[Start LISTED ENTRIES]

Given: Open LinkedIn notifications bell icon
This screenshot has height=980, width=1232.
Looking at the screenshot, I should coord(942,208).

[End LISTED ENTRIES]
[Start LISTED ENTRIES]

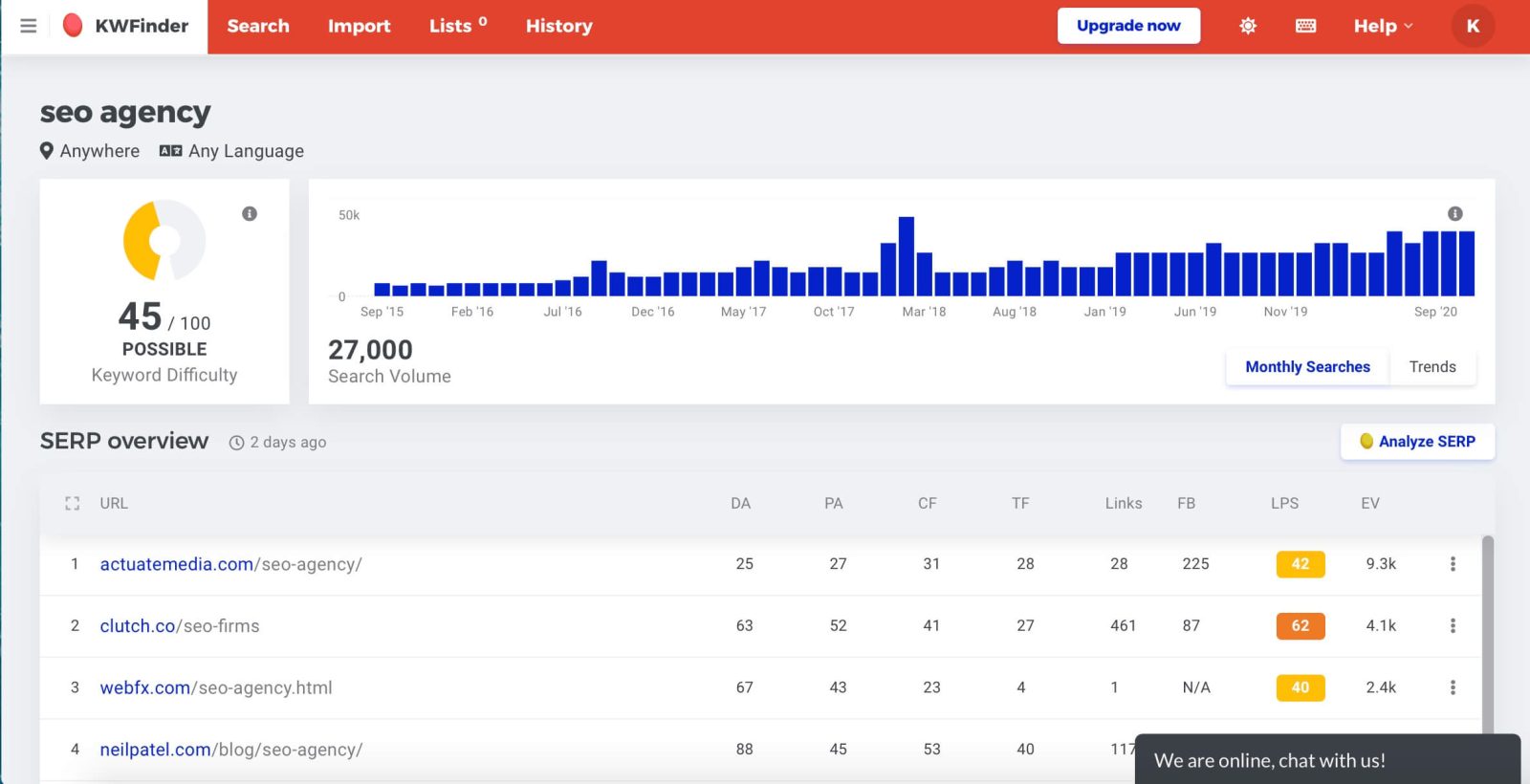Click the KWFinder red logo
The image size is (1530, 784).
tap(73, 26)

[End LISTED ENTRIES]

**TASK BRIEF**
Quote, word for word, the lines from the one containing "Click the KWFinder red logo" through the one containing "tap(73, 26)", including both. Leave the pictures out of your answer.

**WORKED ANSWER**
Click the KWFinder red logo
The image size is (1530, 784).
tap(73, 26)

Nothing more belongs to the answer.